How capture affects polymer translocation in a solitary nanopore.

DNA capture with high fidelity is an essential part of nanopore translocation. We report several important aspects of the capture process and subsequent translocation of a model DNA polymer through a solid-state nanopore in the presence of an extended electric field using the Brownian dynamics simulation that enables us to record statistics of the conformations at every stage of the translocation process. By releasing the equilibrated DNAs from different equipotentials, we observe that the capture time distribution depends on the initial starting point and follows a Poisson process. The field gradient elongates the DNA on its way toward the nanopore and favors a successful translocation even after multiple failed threading attempts.

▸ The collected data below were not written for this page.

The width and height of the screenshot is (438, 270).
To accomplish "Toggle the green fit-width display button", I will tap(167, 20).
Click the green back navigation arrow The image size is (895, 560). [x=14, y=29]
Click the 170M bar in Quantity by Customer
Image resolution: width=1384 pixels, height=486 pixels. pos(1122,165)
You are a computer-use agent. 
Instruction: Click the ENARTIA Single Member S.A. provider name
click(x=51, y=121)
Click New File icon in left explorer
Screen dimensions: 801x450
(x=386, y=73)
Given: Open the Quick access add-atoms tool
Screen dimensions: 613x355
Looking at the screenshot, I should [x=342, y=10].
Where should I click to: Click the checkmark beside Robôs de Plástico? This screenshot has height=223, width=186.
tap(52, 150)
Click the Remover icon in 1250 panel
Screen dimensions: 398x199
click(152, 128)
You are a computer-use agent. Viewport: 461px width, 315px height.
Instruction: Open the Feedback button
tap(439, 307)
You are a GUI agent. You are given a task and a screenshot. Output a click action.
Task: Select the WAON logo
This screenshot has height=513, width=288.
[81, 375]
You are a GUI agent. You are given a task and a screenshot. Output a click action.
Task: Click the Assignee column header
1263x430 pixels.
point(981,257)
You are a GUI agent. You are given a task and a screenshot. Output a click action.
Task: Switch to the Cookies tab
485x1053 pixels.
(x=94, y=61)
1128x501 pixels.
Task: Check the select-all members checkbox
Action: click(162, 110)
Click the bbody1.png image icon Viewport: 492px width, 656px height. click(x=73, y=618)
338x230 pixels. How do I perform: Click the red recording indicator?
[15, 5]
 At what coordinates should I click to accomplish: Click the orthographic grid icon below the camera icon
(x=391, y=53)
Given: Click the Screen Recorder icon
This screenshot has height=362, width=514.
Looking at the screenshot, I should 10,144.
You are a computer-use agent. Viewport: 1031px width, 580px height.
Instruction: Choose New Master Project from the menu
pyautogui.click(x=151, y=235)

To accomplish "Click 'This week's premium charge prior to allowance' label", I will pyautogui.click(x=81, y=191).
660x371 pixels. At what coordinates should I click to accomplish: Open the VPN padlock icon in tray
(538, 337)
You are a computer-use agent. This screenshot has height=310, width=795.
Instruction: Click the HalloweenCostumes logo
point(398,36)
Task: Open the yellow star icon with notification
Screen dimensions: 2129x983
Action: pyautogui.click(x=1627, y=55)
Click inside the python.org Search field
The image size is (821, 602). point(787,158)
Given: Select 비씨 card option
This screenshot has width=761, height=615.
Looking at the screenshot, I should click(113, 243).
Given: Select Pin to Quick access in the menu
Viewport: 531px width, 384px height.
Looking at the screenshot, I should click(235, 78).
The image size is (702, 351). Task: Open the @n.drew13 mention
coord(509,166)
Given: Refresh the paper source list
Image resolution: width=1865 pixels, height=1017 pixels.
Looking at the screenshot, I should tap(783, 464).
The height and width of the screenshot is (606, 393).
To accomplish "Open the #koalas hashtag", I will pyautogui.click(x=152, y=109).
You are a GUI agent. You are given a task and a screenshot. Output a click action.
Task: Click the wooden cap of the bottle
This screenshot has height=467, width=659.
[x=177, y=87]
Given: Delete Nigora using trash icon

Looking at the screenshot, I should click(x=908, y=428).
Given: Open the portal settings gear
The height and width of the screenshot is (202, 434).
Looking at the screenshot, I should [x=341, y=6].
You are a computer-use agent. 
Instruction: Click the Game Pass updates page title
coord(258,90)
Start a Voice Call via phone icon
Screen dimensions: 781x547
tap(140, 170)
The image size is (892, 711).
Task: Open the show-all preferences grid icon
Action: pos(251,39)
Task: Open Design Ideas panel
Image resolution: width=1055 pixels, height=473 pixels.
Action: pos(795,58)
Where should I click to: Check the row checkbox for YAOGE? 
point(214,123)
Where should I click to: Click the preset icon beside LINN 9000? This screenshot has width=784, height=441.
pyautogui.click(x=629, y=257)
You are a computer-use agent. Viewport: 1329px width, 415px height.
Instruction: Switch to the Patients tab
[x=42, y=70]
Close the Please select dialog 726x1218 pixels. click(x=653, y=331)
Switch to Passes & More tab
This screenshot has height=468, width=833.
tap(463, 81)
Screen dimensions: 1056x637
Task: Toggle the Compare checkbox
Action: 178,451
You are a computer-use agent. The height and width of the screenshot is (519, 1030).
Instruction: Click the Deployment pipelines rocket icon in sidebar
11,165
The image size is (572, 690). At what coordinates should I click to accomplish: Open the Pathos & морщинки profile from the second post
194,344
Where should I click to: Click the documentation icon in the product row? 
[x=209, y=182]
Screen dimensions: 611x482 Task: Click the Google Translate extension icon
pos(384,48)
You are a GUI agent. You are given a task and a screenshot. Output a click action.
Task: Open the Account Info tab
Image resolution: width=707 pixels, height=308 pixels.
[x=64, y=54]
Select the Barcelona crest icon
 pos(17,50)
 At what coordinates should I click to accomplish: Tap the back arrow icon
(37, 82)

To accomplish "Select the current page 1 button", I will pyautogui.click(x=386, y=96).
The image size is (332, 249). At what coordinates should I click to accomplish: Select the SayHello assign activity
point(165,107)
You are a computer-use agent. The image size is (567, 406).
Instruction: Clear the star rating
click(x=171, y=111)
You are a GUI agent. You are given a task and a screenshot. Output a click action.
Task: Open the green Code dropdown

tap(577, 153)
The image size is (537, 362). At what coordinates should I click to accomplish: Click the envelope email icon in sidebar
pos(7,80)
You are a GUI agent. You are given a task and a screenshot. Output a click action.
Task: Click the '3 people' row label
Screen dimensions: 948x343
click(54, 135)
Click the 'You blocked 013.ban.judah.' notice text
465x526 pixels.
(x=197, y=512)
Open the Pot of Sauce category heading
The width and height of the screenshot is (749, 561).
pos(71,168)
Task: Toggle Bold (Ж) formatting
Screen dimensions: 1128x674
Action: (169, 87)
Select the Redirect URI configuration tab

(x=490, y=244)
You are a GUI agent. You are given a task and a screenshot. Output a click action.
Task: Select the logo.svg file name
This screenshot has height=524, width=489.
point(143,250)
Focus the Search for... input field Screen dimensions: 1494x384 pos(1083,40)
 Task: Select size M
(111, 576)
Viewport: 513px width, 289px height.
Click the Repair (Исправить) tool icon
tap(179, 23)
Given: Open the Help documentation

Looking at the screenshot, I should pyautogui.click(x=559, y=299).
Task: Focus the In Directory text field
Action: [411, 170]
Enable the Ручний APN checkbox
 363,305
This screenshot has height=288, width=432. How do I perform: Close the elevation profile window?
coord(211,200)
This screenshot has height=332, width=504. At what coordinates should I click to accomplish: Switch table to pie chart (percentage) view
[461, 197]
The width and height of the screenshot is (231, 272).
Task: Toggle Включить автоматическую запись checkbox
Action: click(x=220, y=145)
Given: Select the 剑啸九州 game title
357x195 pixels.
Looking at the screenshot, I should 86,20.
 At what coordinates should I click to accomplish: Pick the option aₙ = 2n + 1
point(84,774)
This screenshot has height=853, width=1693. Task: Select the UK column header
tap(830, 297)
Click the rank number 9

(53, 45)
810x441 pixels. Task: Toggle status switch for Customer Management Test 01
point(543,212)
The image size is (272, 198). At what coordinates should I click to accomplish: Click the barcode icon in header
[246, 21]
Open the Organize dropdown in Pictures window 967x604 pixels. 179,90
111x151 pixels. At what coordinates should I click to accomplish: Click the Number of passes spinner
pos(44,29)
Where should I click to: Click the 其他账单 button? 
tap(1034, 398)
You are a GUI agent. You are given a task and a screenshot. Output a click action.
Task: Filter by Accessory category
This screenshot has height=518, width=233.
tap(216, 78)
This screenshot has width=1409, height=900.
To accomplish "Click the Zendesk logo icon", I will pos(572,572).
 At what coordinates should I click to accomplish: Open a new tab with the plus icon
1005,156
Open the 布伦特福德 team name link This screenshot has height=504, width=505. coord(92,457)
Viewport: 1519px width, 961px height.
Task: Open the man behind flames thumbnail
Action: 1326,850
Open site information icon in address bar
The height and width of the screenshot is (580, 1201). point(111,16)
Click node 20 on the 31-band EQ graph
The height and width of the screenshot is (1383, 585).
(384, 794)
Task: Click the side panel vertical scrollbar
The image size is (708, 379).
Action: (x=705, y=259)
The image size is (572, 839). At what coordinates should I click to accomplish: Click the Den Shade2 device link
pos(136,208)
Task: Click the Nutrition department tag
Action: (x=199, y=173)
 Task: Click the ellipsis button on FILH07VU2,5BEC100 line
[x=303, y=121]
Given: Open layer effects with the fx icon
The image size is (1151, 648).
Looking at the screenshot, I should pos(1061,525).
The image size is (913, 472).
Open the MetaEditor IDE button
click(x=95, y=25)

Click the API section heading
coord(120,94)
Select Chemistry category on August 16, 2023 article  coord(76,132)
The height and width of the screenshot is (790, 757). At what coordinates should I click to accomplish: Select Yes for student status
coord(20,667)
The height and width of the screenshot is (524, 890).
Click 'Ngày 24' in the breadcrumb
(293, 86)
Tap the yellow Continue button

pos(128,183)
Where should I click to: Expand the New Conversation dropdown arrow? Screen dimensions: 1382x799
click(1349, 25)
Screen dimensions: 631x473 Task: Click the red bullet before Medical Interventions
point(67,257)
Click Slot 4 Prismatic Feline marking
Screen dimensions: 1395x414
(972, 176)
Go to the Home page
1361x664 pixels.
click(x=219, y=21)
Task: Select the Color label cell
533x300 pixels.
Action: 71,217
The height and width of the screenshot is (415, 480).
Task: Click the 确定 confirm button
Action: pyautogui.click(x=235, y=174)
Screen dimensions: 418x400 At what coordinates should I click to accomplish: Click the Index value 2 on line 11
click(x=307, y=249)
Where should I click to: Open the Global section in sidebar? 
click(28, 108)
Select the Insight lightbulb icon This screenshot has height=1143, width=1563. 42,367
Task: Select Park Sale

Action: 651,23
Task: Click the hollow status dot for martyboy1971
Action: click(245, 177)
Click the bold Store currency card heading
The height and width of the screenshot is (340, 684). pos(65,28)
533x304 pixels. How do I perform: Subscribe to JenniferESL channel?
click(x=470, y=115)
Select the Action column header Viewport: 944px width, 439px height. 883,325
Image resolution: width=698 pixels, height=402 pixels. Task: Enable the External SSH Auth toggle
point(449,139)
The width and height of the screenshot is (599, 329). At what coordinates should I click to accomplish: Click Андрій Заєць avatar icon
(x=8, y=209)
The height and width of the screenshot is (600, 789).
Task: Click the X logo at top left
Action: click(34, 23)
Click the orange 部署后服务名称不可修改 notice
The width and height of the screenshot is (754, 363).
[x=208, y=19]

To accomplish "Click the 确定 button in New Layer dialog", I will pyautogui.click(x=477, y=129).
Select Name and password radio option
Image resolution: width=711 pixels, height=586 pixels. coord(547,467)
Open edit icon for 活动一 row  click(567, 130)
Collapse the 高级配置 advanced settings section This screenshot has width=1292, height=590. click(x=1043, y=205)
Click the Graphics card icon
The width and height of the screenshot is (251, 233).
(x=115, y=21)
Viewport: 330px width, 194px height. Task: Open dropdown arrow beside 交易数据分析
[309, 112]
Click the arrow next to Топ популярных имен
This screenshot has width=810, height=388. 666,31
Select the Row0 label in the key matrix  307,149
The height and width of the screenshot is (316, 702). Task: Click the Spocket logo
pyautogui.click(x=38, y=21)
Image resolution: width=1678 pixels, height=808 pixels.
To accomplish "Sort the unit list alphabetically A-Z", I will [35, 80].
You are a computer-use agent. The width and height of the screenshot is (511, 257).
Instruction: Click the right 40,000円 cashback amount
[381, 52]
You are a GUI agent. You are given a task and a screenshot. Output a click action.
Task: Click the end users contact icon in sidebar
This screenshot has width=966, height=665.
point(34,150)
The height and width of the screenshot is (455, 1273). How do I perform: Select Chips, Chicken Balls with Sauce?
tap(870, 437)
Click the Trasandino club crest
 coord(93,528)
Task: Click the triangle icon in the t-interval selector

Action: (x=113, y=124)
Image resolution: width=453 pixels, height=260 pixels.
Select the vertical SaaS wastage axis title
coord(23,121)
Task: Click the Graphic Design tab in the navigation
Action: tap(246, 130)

Even in the limit of an extremely narrow pore, a fully flexible chain has a finite probability of hairpin-loop capture, while this probability decreases for a stiffer chain and promotes single file translocation. Our in silico studies identify and differentiate characteristic distributions of the mean first passage time due to single file translocation from those due to translocation of different types of folds and provide direct evidence of the interpretation of the experimentally observed folds [M. Gershow and J. A. Golovchenko, Nat. Nanotechnol. 2, 775 (2007) and Mihovilovic et al., Phys. Rev. Lett. 110, 028102 (2013)] in a solitary nanopore. Finally, we show a new finding-that a charged tag attached at the 5' end of the DNA enhances both the multi-scan rate and the uni-directional translocation (5' → 3') probability that would benefit the genomic barcoding and sequencing experiments.